“The American Thinker” relève un point qui m’avait déjà marquée la semaine dernière, en documentant le changement d’attitude par des propos du gouvernement Obama; une illustration de plus du deux poids, deux mesures dont parlait Spencer ici. Traduction rapide:

Le Gouvernement américain soutient les Pussy Riots (mais pas “Innocence of Muslims”)

Michael Filozof, 16 septembre 2012

Traduction: pistache, Hat tip: Poste de veille

J’ai remarqué une intéressante contradiction entre la façon dont le gouvernement U.S. a réagi aux peines de prisons infligées aux punkettes activistes russes des “Pussy Riot” et la façon dont il a répondu à la vidéo YouTube “Innocence of Muslims”, qui est censée avoir provoqué les émeutes massives au Moyen-Orient et le meurtre de l’ambassadeur américain en Libye.

Le 17 août dernier, Victoria Nuland, porte-parole du Département d’État d’Hillary Clinton, délivra le communiqué de presse suivant en réponse aux condamnations de Nadejda Tolokonnikova et d’Ekaterina Samoutsevitch à deux ans de détention pour avoir profané l’autel d’une cathédrale orthodoxe russe:

      “Les États-Unis sont préoccupés à la fois par le verdict et la disproportion des peines prononcées par un tribunal moscovite à l’encontre des membres du groupe Pussy Riot, et par l’impact négatif que cela aura sur la liberté d’expression en Russie.

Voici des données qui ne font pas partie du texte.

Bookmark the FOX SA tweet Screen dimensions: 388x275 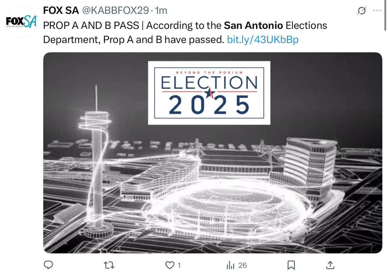(291, 265)
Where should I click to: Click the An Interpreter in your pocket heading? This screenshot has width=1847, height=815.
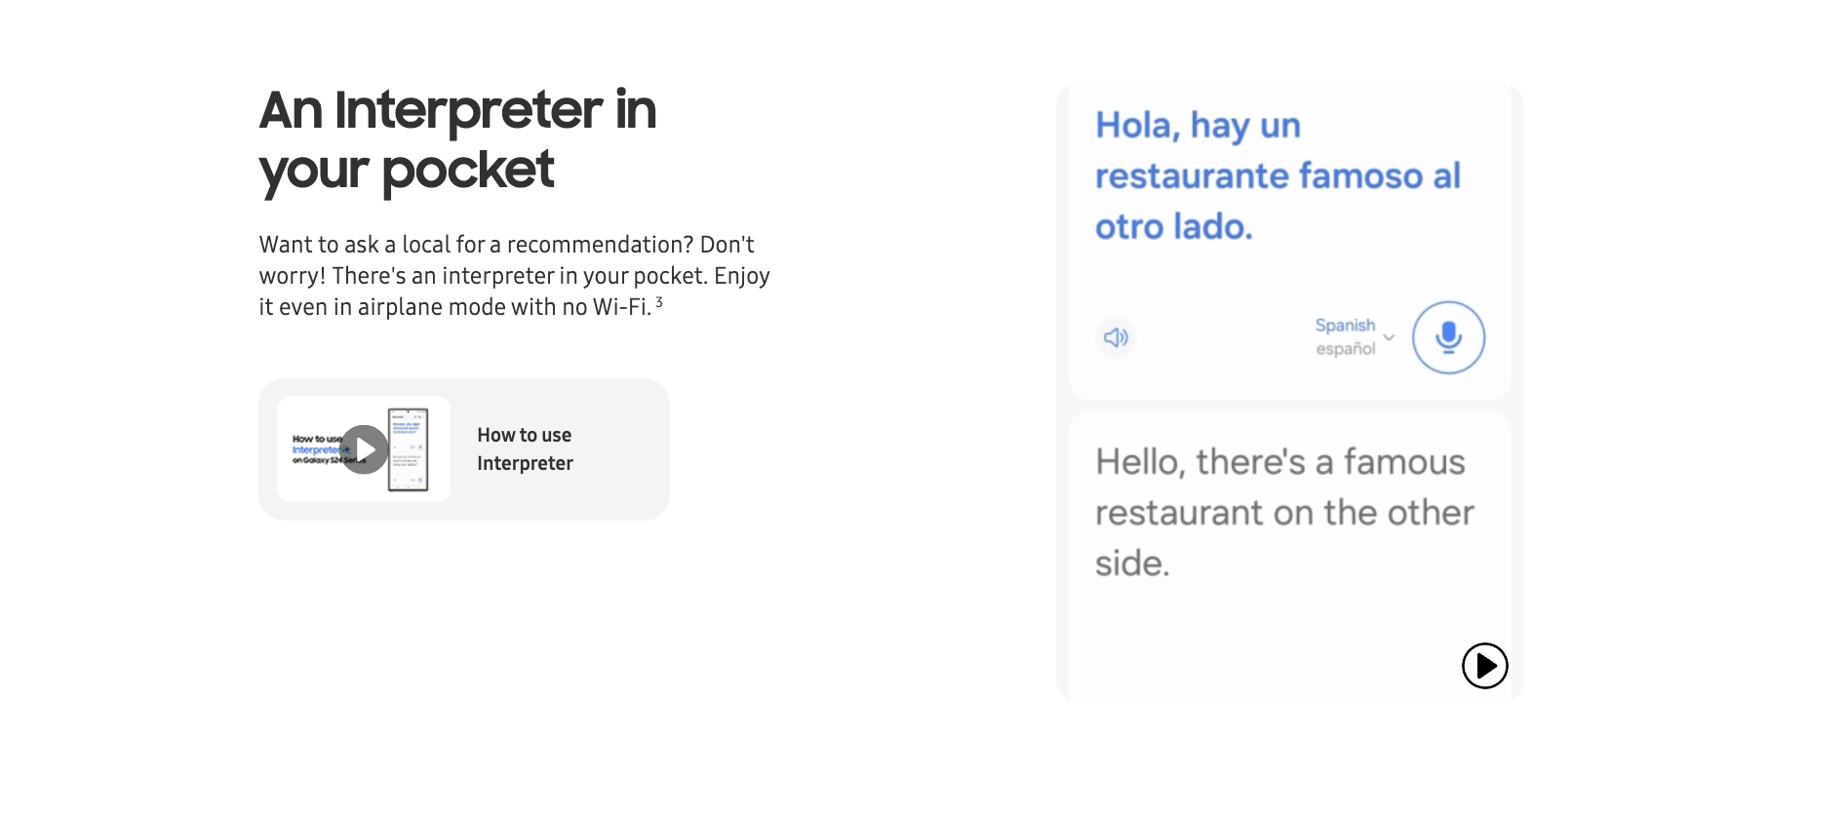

Nous conseillons vivement aux autorités russes de revoir cette affaire et de s’assurer que le droit à la liberté d’expression soit maintenu.

Notons que Tolokonnikova et Samoutsevitch ne sont pas de jeunes brebis innocentes. Tolokonnikova a par le passé et alors qu’elle était enceinte de neuf mois prit part à une orgie sexuelle publique dans un musée moscovite, un “exploit” se décrivant comme une “performance artistique”. Tolokonnikova et Samoutsevitch ont toutes deux été affiliées au groupe de “performance” Voina, réputé pour ses provocations grossières et obscènes réalisées en public.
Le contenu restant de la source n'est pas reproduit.